(Information shown)
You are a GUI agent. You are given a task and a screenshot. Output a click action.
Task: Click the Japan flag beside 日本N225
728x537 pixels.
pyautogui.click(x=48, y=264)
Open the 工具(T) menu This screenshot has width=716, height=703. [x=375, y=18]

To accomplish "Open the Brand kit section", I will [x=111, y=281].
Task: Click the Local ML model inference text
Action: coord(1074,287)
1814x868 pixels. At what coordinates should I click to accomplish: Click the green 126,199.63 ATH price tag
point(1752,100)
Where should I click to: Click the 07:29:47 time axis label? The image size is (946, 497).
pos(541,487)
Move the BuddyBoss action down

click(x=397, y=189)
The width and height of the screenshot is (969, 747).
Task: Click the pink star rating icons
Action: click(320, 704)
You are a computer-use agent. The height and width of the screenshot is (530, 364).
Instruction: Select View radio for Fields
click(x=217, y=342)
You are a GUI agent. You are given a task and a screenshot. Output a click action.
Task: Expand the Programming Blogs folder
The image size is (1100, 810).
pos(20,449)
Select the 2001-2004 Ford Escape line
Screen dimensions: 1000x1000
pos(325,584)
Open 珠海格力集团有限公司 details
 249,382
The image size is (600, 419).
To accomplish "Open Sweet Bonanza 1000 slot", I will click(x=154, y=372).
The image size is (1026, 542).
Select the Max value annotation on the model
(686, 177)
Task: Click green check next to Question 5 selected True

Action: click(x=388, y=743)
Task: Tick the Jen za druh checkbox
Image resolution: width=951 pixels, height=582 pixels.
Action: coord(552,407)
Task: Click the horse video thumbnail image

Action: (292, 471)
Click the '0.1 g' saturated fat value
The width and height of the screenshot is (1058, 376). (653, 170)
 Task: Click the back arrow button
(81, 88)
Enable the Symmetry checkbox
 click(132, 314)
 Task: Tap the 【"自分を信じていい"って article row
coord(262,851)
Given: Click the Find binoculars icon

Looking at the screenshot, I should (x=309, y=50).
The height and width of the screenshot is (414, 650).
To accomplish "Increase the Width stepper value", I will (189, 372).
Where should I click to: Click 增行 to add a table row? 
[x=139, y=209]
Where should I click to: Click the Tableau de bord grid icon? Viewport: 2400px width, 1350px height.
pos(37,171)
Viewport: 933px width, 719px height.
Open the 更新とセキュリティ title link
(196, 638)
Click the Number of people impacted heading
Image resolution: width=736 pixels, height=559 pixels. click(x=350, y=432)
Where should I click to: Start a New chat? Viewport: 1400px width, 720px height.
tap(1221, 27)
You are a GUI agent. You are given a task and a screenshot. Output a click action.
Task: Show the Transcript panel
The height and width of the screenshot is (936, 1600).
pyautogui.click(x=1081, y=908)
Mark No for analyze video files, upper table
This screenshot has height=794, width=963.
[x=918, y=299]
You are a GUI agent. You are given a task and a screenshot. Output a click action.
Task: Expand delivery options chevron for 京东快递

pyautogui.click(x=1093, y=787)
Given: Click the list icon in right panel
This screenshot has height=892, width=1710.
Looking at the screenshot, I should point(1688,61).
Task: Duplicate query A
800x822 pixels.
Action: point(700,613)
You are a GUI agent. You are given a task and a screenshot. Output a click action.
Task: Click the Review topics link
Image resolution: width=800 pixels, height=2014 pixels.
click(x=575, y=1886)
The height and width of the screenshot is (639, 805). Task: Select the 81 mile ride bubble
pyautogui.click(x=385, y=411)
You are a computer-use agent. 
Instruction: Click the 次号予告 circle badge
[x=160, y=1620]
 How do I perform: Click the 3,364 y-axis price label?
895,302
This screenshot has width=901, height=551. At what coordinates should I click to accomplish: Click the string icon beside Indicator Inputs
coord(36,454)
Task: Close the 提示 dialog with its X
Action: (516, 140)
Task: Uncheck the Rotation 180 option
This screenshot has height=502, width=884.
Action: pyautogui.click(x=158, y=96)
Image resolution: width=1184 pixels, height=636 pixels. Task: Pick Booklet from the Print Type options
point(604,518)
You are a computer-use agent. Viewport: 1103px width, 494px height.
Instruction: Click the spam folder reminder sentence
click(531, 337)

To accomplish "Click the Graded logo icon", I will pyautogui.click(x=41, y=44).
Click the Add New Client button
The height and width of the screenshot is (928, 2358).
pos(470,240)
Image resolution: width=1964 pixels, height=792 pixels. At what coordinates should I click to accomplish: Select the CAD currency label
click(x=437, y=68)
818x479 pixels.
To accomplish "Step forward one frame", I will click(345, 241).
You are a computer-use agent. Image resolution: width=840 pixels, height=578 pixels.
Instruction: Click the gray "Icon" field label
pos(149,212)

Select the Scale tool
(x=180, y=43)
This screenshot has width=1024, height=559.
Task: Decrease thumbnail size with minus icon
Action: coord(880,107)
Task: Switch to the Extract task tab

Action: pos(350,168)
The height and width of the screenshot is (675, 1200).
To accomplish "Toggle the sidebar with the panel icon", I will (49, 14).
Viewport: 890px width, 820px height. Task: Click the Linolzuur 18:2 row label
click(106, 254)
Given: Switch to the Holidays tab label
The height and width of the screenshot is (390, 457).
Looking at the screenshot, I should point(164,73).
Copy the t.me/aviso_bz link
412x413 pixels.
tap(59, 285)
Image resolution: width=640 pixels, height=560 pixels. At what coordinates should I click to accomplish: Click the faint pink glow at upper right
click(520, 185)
(End Information shown)
Task to complete: Give a single number: the count of lines above that include the word "computer".

Solution for this exercise: 4